▸ Records from a data collection:
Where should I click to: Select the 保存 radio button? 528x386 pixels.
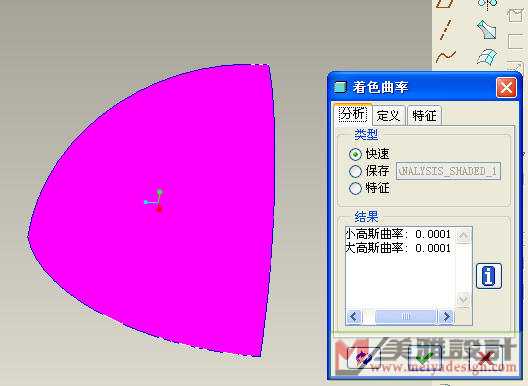tap(355, 171)
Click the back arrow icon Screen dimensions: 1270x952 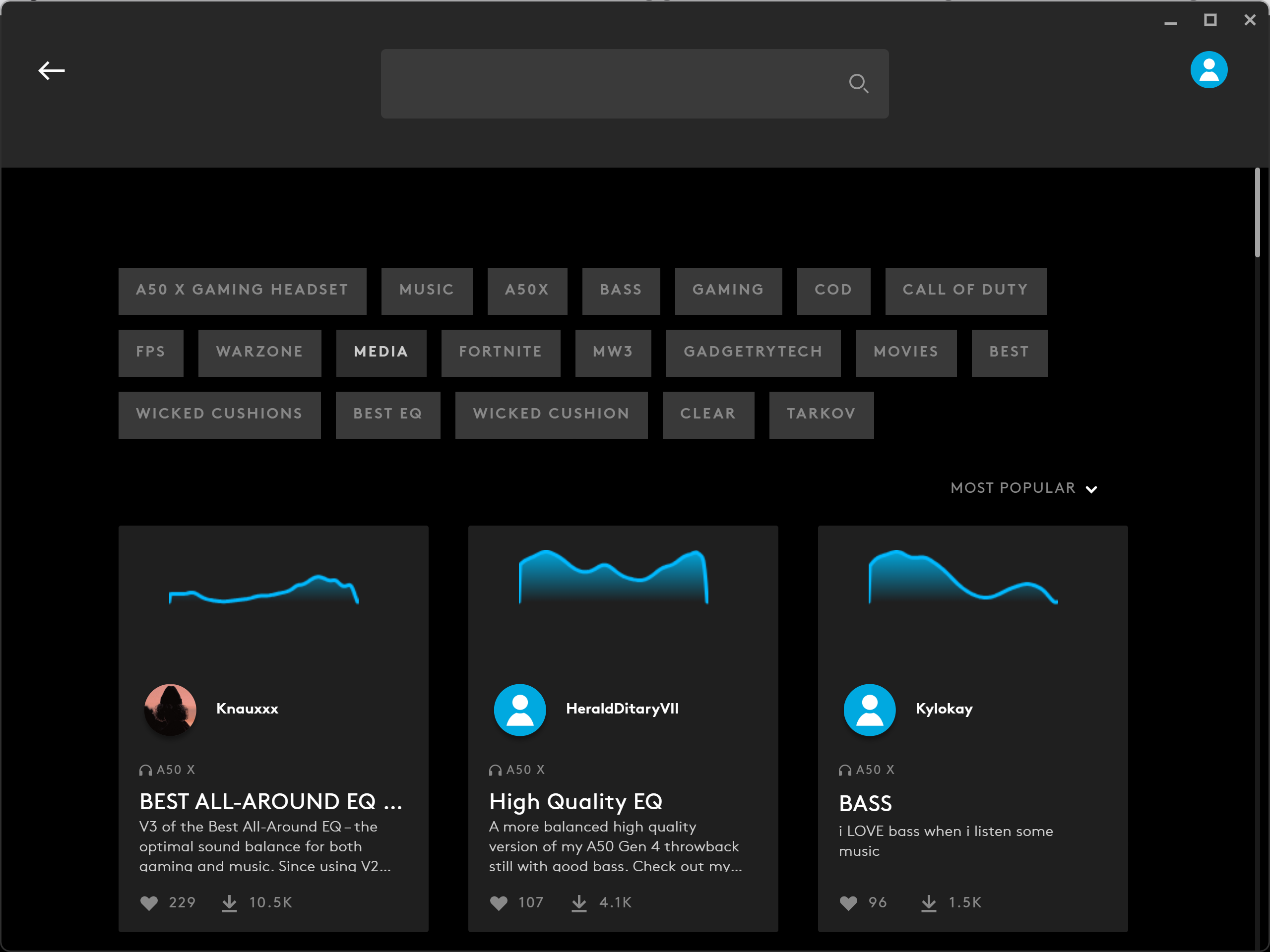[x=51, y=70]
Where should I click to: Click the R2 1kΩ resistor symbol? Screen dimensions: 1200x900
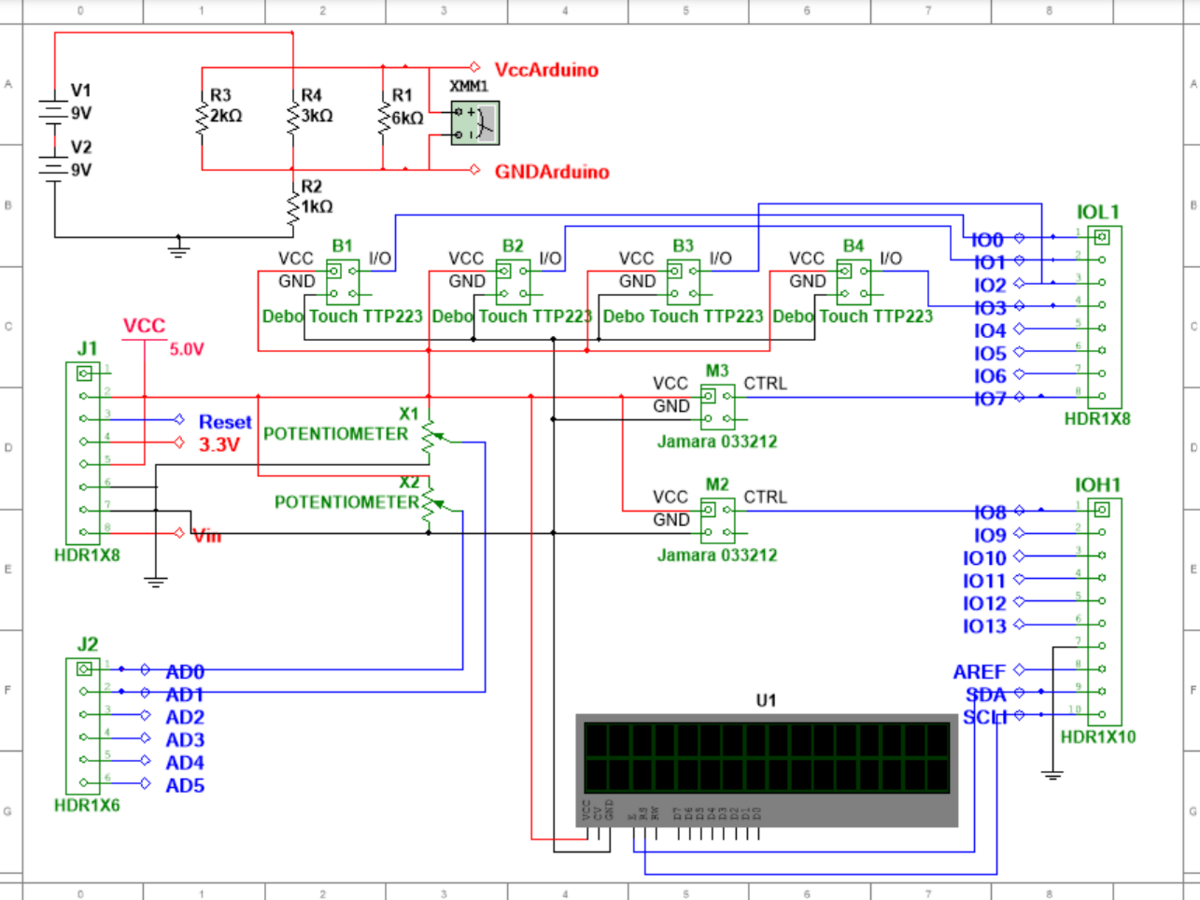[292, 208]
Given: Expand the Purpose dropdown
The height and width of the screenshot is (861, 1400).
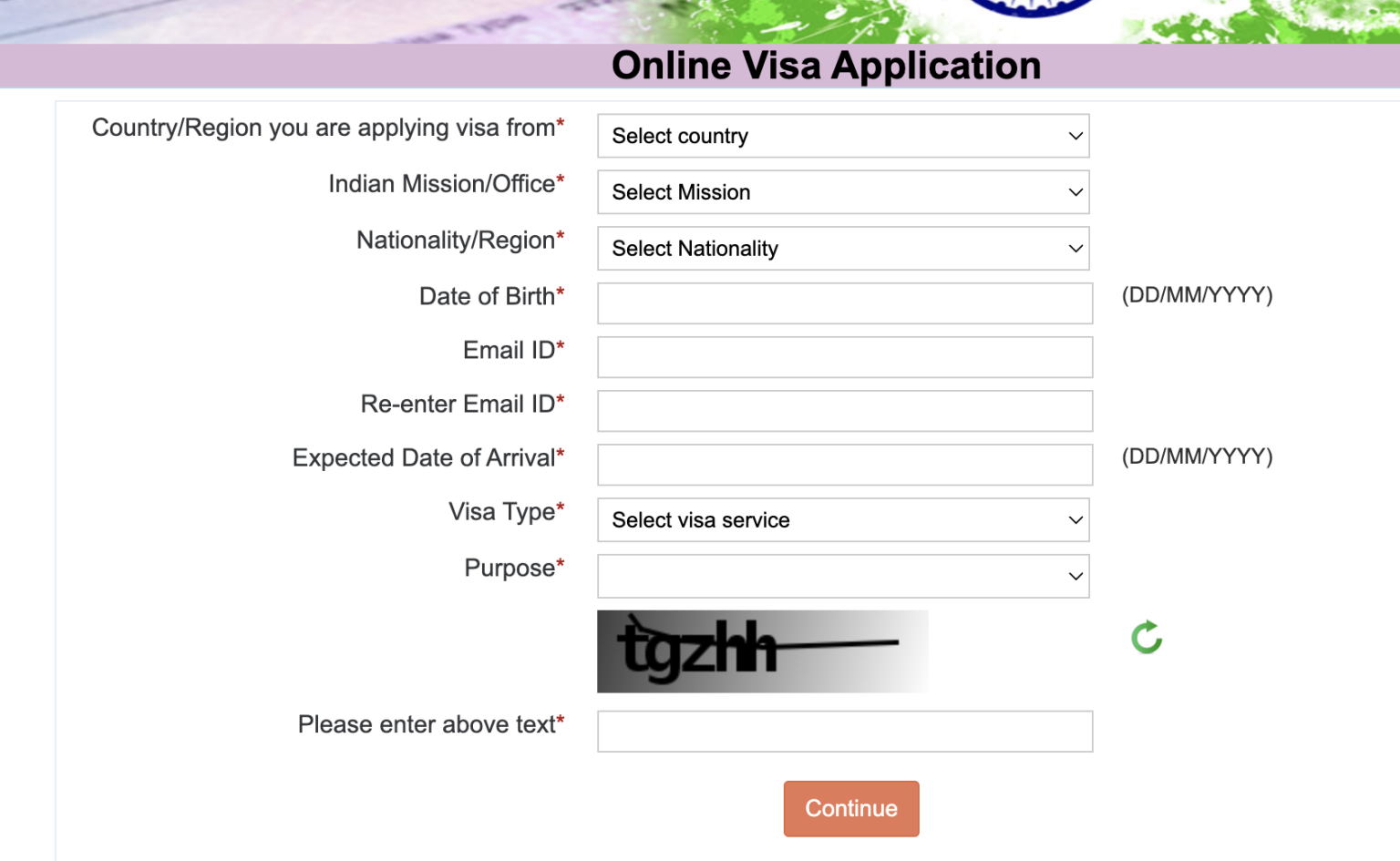Looking at the screenshot, I should [x=843, y=577].
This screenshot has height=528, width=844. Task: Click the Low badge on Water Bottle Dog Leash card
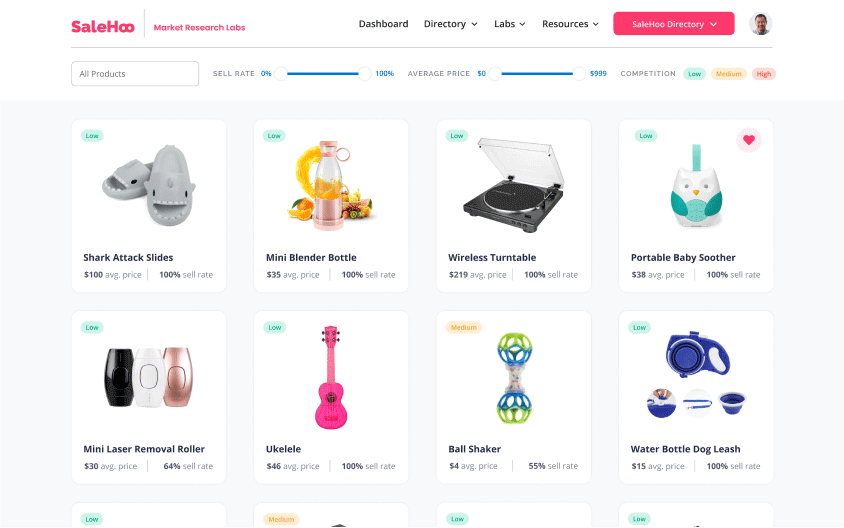coord(639,327)
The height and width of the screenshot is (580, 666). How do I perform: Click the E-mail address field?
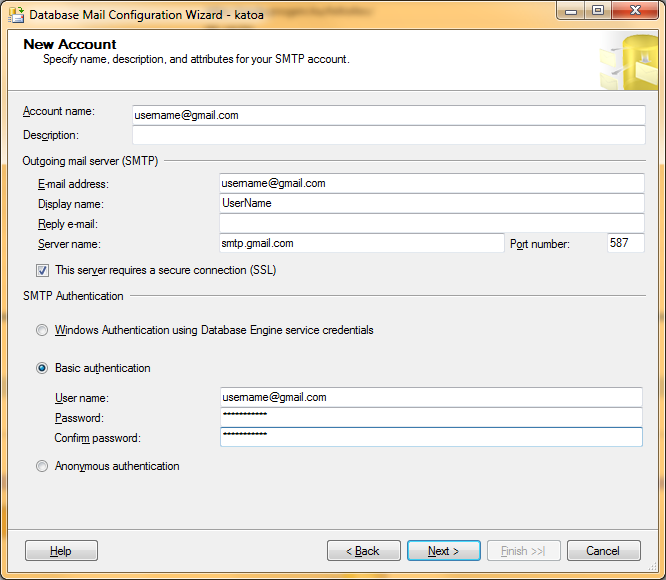pyautogui.click(x=431, y=183)
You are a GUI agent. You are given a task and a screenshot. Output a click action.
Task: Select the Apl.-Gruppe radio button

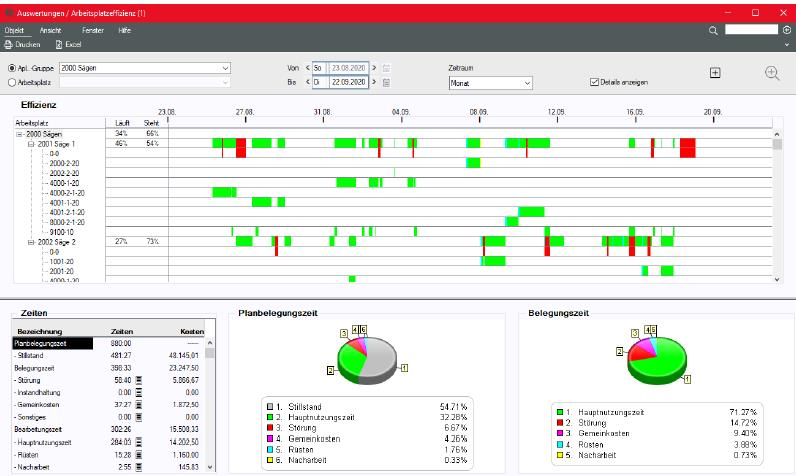pyautogui.click(x=12, y=68)
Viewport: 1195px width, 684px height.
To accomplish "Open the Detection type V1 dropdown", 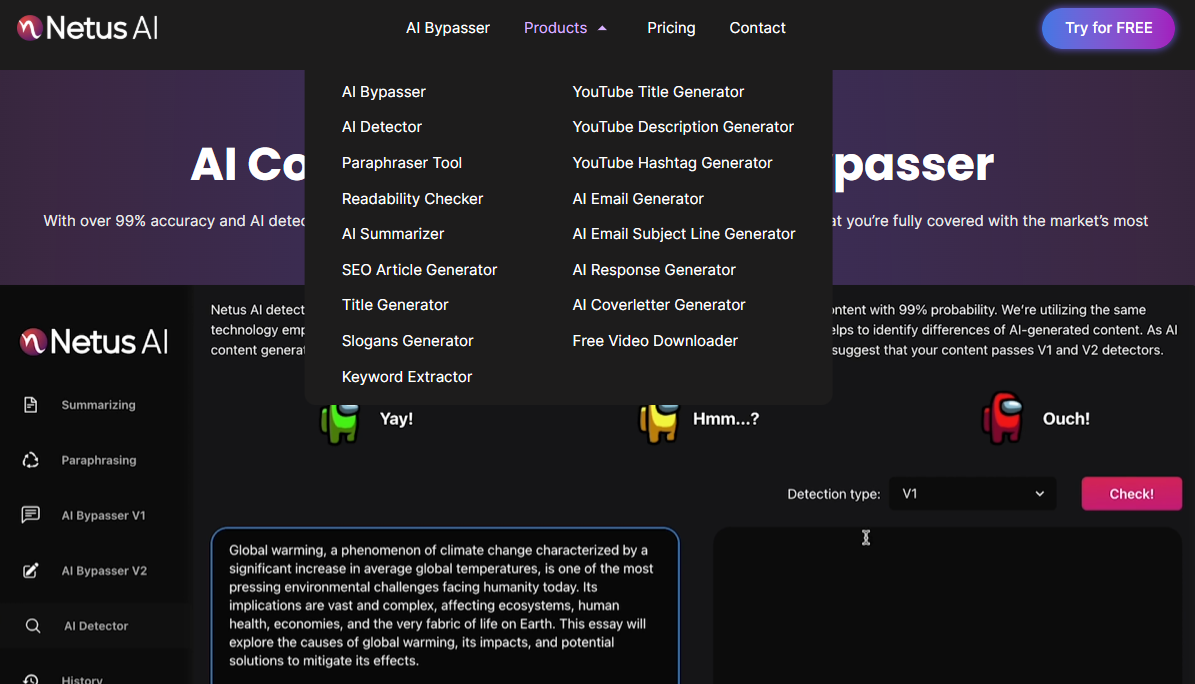I will 972,494.
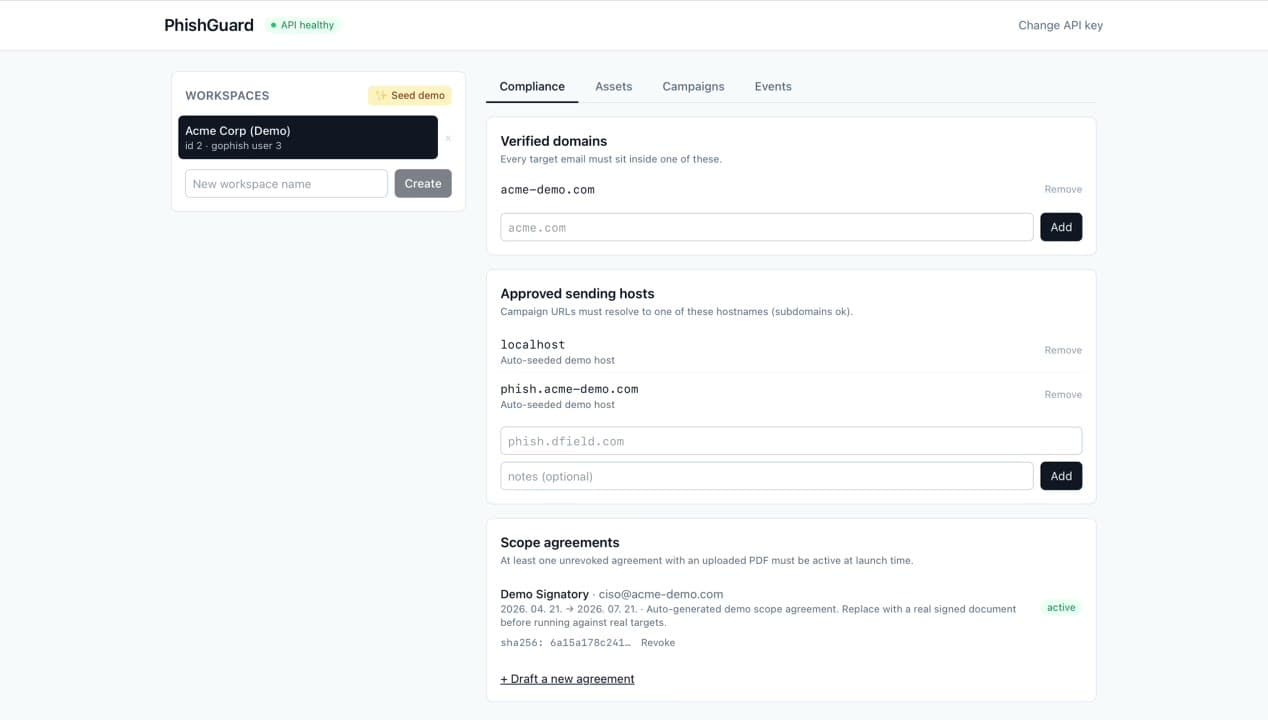Open the Campaigns tab
Viewport: 1268px width, 720px height.
693,86
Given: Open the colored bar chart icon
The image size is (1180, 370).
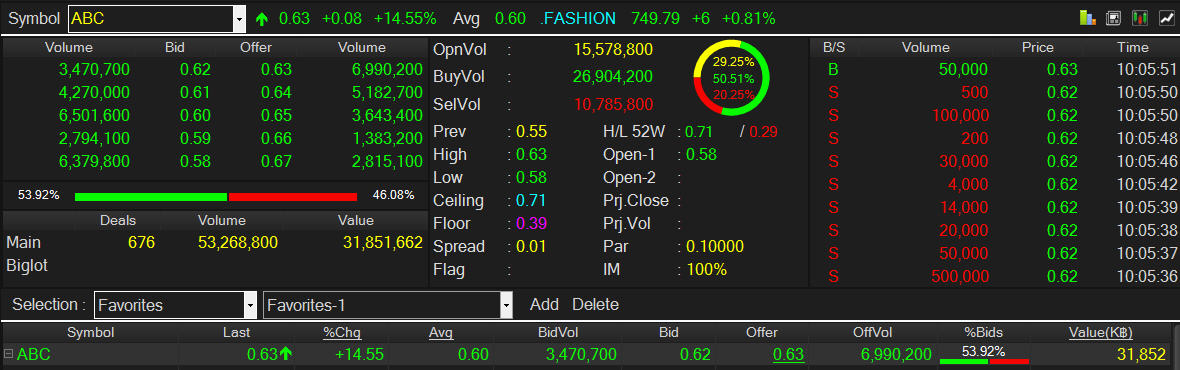Looking at the screenshot, I should pyautogui.click(x=1087, y=18).

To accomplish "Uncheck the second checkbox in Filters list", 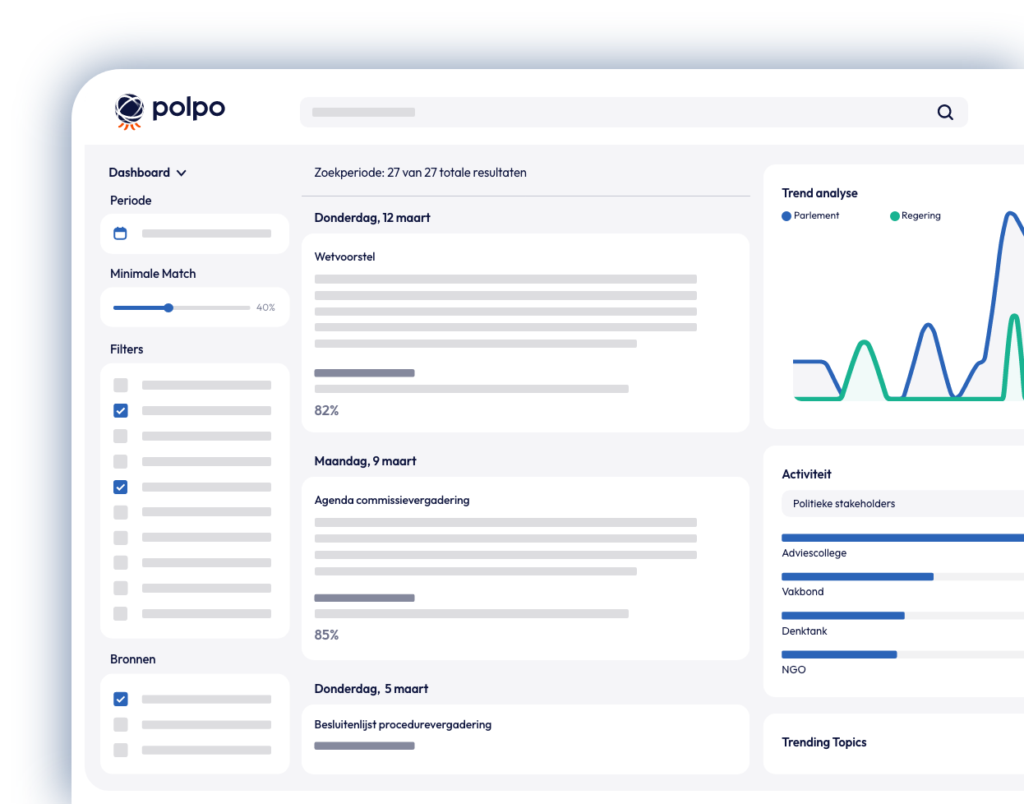I will pyautogui.click(x=120, y=410).
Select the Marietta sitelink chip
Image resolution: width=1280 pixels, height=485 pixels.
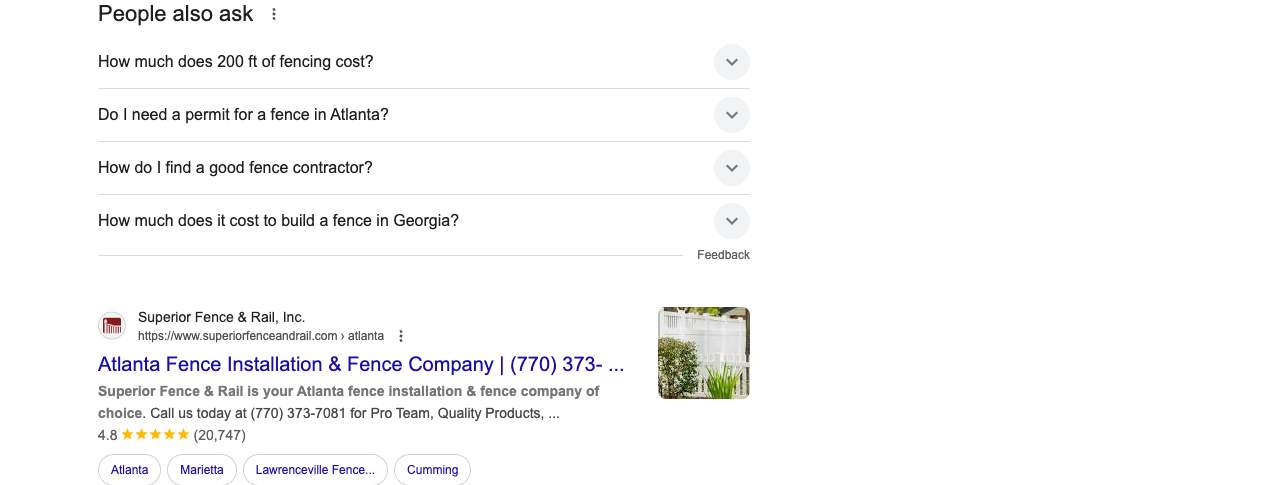coord(202,470)
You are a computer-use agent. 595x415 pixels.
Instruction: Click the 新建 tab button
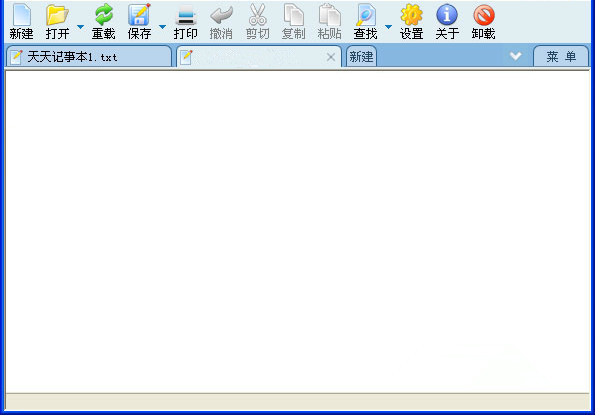point(361,57)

▸ The problem:
Tally the lines of the material above that contain the string "radio", treating uppercase and lowercase letters as different. Reply with the number alone.

▸ Output below:
2